● Task instructions
Find the line in the entries below that contains "You are a GUI". Repeat it exactly, and every line after it through the line that contains "Select the US size 7.5 row".

=== Begin Enclosure ===

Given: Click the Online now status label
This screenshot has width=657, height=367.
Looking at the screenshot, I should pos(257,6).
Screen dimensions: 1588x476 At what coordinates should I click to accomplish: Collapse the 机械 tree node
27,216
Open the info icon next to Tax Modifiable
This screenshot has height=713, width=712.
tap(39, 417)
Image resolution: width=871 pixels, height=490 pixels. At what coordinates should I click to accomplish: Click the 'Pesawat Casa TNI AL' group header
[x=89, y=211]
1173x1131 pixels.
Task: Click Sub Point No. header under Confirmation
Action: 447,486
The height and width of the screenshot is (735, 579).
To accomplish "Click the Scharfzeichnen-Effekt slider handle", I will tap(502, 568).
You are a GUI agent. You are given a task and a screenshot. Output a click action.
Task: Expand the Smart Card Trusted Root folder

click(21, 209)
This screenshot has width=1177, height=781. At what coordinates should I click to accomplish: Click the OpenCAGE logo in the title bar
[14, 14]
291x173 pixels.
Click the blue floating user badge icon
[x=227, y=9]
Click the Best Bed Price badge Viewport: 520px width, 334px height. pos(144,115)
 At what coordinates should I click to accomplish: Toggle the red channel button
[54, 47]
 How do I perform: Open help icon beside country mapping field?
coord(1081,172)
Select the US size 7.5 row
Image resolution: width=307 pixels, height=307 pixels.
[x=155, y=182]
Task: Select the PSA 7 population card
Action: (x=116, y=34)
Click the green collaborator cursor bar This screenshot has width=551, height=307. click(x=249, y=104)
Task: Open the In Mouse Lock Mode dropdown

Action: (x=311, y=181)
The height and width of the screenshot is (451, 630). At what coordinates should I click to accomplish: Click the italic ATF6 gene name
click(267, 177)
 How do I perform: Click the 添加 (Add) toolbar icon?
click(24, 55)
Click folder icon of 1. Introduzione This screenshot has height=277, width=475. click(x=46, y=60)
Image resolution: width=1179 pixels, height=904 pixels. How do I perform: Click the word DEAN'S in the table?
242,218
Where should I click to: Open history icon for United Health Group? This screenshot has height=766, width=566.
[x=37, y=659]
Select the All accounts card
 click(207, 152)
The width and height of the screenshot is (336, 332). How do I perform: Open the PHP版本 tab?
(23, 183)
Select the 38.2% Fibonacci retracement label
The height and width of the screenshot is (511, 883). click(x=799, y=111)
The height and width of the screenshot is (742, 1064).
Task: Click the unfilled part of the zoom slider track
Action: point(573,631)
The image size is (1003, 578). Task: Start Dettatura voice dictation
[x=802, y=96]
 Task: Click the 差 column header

=== End Enclosure ===

● Result
You are a GUI agent. You are given a task and a screenshot. Output a click action.
Task: Expand the Smart Card Trusted Root folder

click(21, 209)
This screenshot has width=1177, height=781. At what coordinates should I click to accomplish: Click the OpenCAGE logo in the title bar
[14, 14]
291x173 pixels.
Click the blue floating user badge icon
[x=227, y=9]
Click the Best Bed Price badge Viewport: 520px width, 334px height. pos(144,115)
 At what coordinates should I click to accomplish: Toggle the red channel button
[54, 47]
 How do I perform: Open help icon beside country mapping field?
coord(1081,172)
Select the US size 7.5 row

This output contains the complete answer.